Cam Belt-Drives

[saltfever]

Neat video, Tony. . . sharp people are always collecting data.  I see similar slack in chain drives on the non-drive side. It is the drive side of the coupling that transfers the harmonics. I wonder, when a belt is pulled "stiff" and tight, if it is as friendly as most assume.  

[maguromic]

Tony, you can do that?    Is that done in the FEA part of your CAD program?

Because I have to use a mesh model I don't use a FEA program to do this. The big problem I see in using a mesh model is it makes approximations in the cam lobe, and I don’t think that it would be that accurate doing that. It was a lot work but a friend of mine wrote a program in VB that uses the math model.  It still takes a lot of time with all the numbers but I think it’s more accurate.  Tony

Neat video, Tony. . . .  

 
Tom posted the cool video link.  Tony  

[jackson]

I never found FEA to be very useful on synchronous drives.  I think its the old garbage-in-garbage-out syndrome.  It wasn't for lack of trying though.  I learned more from load sensors and strobe lights than I have ever been able to figure out from anything else.

Just my two cents here, the modulus of modern synchronous belt is VERY high.  The only real advantage I see in harmonics is that a belt drive should produce a slight reduction in the chordal effect produced by a chain drive.  Keep in mind I am no valvetrain expert, but I would assume this influence is much smaller than any input from the rest of the valvetrain.

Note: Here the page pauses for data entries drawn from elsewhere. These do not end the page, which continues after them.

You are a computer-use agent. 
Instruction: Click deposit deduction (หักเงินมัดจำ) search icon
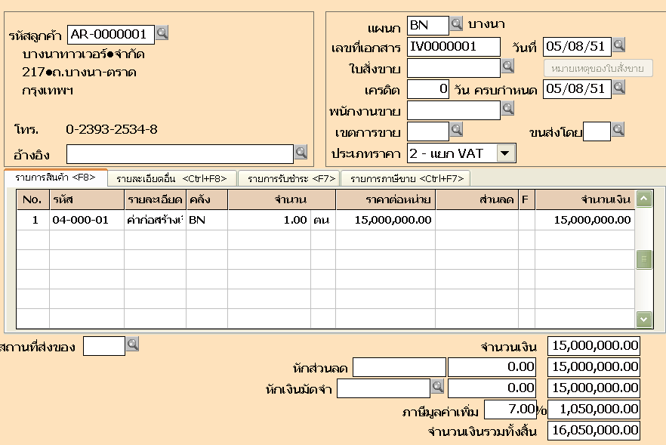[437, 387]

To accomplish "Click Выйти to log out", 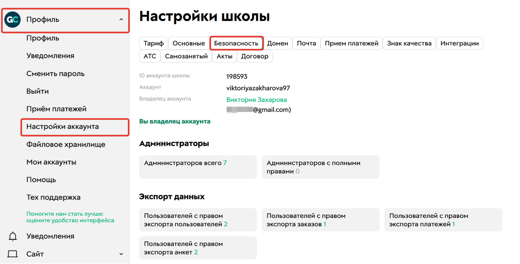I will (x=37, y=91).
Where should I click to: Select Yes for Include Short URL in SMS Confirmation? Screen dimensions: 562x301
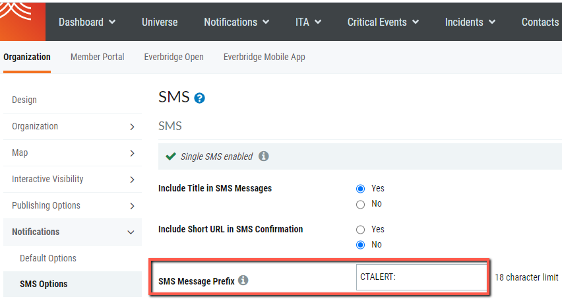click(360, 230)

FYI - We run a gear drive for the cam and only run belts on the dry sump and fuel pump.

[saltfever]

Jackson, thanks for mentioning the chordal effect.
http://chain-guide.com/basics/2-2-1-chordal-action.html
Just one more input to consider. I note the effect is not eliminated on belt drive only that it may be minimized.

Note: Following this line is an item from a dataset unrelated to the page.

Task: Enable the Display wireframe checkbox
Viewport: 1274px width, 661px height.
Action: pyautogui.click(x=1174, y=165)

Tom: sorry about my confusion. That is is a great video!

[SPARKY]

GEEZE
 I am living the old folk saying "the older I get the dumber I find out I was"

At the rate you guys are going,  by the time I get this new car on the ground I will be qualified         Dr. Southern Farm Boy Enginering----keep it up  great stuff 

[John Burk]

Tom the principle of valve train input energy increasing with rpm is true of any engine with valve train and I don't have numbers for a specific engine . At idle if it goes + 1  -1  +1 , at 11,000 rpm (complete valve float) it would go +2  zero  +2  zero .

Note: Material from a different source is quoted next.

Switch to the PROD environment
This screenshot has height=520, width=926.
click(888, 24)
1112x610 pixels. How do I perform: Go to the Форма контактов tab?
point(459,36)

With a desmodromic valve train with open and closing lobes and no spring , at idle the energy sine wave for the combined lobes would be nearly flat line at idle and at 11,000 rpm it would go +1 +1 +1 +1 .

A batter works harder to hit a home run than a bunt .

John

[hitz]

Sparky............Thats it! Dr. Southern Farm Boy Engineering! I think I already might qualify Thanks

Harvey

[Rex Schimmer]

I think that we need to seperate power drive belt sizing from drive stiffness sizing. Sizing a belt drive to carry a torque load, basically belt tensile strenght times pulley radius along with a "service factor" (dependent if the load is high shock, vibration etc) and you can come up with the proper belt to drive the load that will provide satisfactory service. Yes belt speed is also very important. Sizing for stiffness requires that you know the inertias of the various parts of the drive system and then you set a frequency that you want to design the drive for and go to it. General Electric, back in the 60s, did lots of development on machine tool drives and they came up with a method that allowed you to take all of the inertias of a drive system and "reflect" it back to the drive motor, this inertia along with combining all of the drive components stiffnesses, which can be combined by adding the inverse of the components spring rates allows you to come up with a system natural frequency. So once you were done doing all of this mathmatic "dancing" and you came up with a natural frequency for the drive system.They developed basic rules of thumb as to how much higher this frequency should be in relationship to the drive motor response ability. If you had the drive frequency 3-4 time higher that the response time of the drive motor then the system would be stable. BYW Drive response of a IC engine is pretty slow.

So after all of this "jabber" how does that apply to cam drives, my cut is that a belt cam drive is probably so stiff combined with the inertias of the pulleys and the cam shaft that the belt probably doesn't even see the cam event frequencys as anything that would excite it at its natrual frequency and the belts inherent dampening charateristics are probably a plus. Jackson hit it on the head, strobe lites, load sensors, and testing is what will tell you what is happening.

Rex

[saltfever]

(major edit . . . ) Jackson hit it on the head, strobe lites, load sensors, and testing is what will tell you what is happening.

What I find interesting is that with all the Spintrons with sophisticated analytical equipment out there; we don't see any test data on belt drives. Come to think of it . . . we don't see much of anything that a Spintron can deliver. Has any company with a Spintron delivered an SAE paper?

[jacksoni]

Though I hesitate to use the word "nascar" on this site, those guys spend hundreds of thousands looking for any tiny advantage. They all use belt drives. Whether is HP or reliability or what, seems to work, regardless of the physics/engineering- which are of course interesting. The "why" seems to be more the subject here and with good info.